Gay8 shares a close relationship with Survivors Pathway, a sponsoring organization. There is also a high number of transgender women who live and work in the Little Havana area who participate in Gay8.
"I, as a cisgender woman, even though we both occupy marginalized categories, my trans sisters will feel that marginalization even more so that will manifest in additional ways," Robbins said. "The challenge for everyone is always to challenge your privilege. On a positive note, more people are becoming conscientious of this as a respectful and humane way to engage in life."
Bove, on the other hand, thinks the "L" in LGBT has been underrepresented simply because of money.
"Gay men spend more money. Look at the ticketing prices the men will pay for at an event as opposed to an event for women. There is a huge financial difference," Bove said. "Since the gay men bring in more money and most of these events are led by mostly male committees, then the women are an after-thought. It has been proven that women spend money with successful yearly events such as Dinah and Aqua Girl."
Bove, however, has never felt that the women's programming has been an after-thought for Pardo and the Gay8 team.

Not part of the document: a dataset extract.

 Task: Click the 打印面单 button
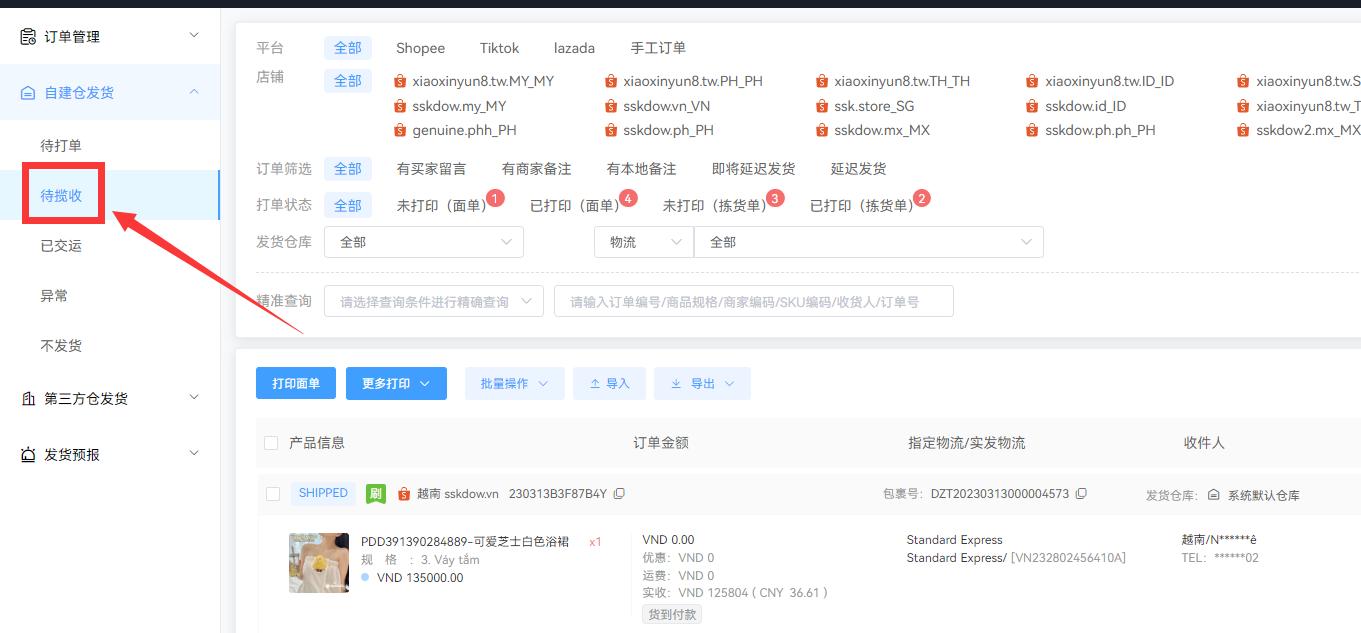[295, 383]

"Having women attend the festival was just as important as having the men attend," she said. "They have shown nothing but enthusiasm and a willingness to help us be successful. For me, that in itself set them a part from other community events. I really respect them and it makes me feel very proud to be part of this team."
Bove agrees with Robbins, along with the #MeToo movement and women's overall empowerment, "things are going to change."
"As Lynare also mentioned, even more women have signed up to be part of the growth of the festival," Bove said. "I am thrilled to support the Women's Tertulia. I think it's going to be a very successful event."